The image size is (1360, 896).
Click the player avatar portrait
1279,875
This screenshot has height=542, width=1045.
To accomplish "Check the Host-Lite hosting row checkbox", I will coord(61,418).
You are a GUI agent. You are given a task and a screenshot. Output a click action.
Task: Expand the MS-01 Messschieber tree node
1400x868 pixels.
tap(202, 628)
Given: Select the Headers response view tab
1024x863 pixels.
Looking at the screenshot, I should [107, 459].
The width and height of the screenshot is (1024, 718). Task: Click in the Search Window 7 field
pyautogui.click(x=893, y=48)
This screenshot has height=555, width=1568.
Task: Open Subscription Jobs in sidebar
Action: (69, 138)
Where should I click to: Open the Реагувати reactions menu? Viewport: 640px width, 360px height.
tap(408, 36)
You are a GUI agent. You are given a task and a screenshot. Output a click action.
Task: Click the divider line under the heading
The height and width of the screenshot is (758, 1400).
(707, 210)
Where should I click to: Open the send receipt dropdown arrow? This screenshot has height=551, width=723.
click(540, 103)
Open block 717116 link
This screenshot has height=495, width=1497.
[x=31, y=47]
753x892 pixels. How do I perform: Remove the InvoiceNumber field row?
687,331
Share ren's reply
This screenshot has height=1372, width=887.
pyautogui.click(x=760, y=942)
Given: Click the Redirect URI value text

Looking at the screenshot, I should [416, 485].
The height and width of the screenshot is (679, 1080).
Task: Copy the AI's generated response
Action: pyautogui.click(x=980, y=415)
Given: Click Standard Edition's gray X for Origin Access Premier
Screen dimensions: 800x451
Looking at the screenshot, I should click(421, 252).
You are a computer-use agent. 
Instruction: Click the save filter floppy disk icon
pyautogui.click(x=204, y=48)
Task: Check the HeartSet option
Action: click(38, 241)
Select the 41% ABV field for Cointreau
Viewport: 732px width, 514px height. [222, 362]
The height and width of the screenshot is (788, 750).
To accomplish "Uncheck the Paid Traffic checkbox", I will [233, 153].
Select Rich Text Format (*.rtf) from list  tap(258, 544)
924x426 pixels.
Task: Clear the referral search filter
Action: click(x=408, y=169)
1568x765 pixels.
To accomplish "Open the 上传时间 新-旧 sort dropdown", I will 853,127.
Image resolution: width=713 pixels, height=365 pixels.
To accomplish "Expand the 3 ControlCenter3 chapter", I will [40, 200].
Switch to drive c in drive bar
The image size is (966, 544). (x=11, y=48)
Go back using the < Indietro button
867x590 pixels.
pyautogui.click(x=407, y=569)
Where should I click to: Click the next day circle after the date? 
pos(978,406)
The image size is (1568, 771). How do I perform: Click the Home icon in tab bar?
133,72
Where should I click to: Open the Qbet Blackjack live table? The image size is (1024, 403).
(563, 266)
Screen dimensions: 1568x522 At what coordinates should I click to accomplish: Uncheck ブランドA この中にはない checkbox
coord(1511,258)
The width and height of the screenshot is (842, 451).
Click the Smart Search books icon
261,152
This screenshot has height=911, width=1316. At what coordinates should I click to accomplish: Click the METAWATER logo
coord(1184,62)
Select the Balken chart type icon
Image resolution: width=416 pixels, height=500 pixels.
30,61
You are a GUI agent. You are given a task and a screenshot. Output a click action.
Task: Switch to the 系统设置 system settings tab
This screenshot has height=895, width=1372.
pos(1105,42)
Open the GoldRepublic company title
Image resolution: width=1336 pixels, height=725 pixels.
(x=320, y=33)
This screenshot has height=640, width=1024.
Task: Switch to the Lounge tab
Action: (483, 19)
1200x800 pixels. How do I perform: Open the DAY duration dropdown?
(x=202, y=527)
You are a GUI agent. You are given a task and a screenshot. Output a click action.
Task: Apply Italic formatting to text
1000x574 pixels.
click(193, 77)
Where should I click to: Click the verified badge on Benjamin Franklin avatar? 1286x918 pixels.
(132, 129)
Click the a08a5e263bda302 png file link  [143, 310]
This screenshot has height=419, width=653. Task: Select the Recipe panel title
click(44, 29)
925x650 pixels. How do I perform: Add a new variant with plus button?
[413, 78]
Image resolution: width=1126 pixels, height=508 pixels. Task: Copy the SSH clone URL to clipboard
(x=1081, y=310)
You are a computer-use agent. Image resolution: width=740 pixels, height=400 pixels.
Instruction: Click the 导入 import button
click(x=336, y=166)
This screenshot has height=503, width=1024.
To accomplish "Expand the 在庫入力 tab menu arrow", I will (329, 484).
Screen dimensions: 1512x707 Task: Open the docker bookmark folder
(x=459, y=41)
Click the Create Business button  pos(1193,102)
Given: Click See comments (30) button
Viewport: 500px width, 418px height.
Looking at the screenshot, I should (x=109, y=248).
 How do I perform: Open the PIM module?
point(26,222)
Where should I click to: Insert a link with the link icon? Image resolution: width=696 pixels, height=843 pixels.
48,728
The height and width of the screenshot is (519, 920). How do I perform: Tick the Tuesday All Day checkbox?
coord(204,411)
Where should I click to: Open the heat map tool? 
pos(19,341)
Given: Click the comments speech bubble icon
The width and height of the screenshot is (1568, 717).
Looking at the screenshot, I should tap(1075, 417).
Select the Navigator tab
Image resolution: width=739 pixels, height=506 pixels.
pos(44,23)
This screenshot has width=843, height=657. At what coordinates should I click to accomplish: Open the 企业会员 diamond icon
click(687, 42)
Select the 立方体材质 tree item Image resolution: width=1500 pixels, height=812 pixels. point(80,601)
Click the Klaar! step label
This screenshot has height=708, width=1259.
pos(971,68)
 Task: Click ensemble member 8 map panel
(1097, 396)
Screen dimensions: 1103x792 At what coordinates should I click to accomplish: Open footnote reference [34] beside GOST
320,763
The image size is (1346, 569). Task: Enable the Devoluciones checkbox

▬▬▬▬▬▬

TASK REQUIREMENTS ▸
Say how many lines in the data hold the string "comments". No other content should accompany the number.

WORKED SOLUTION ▸
2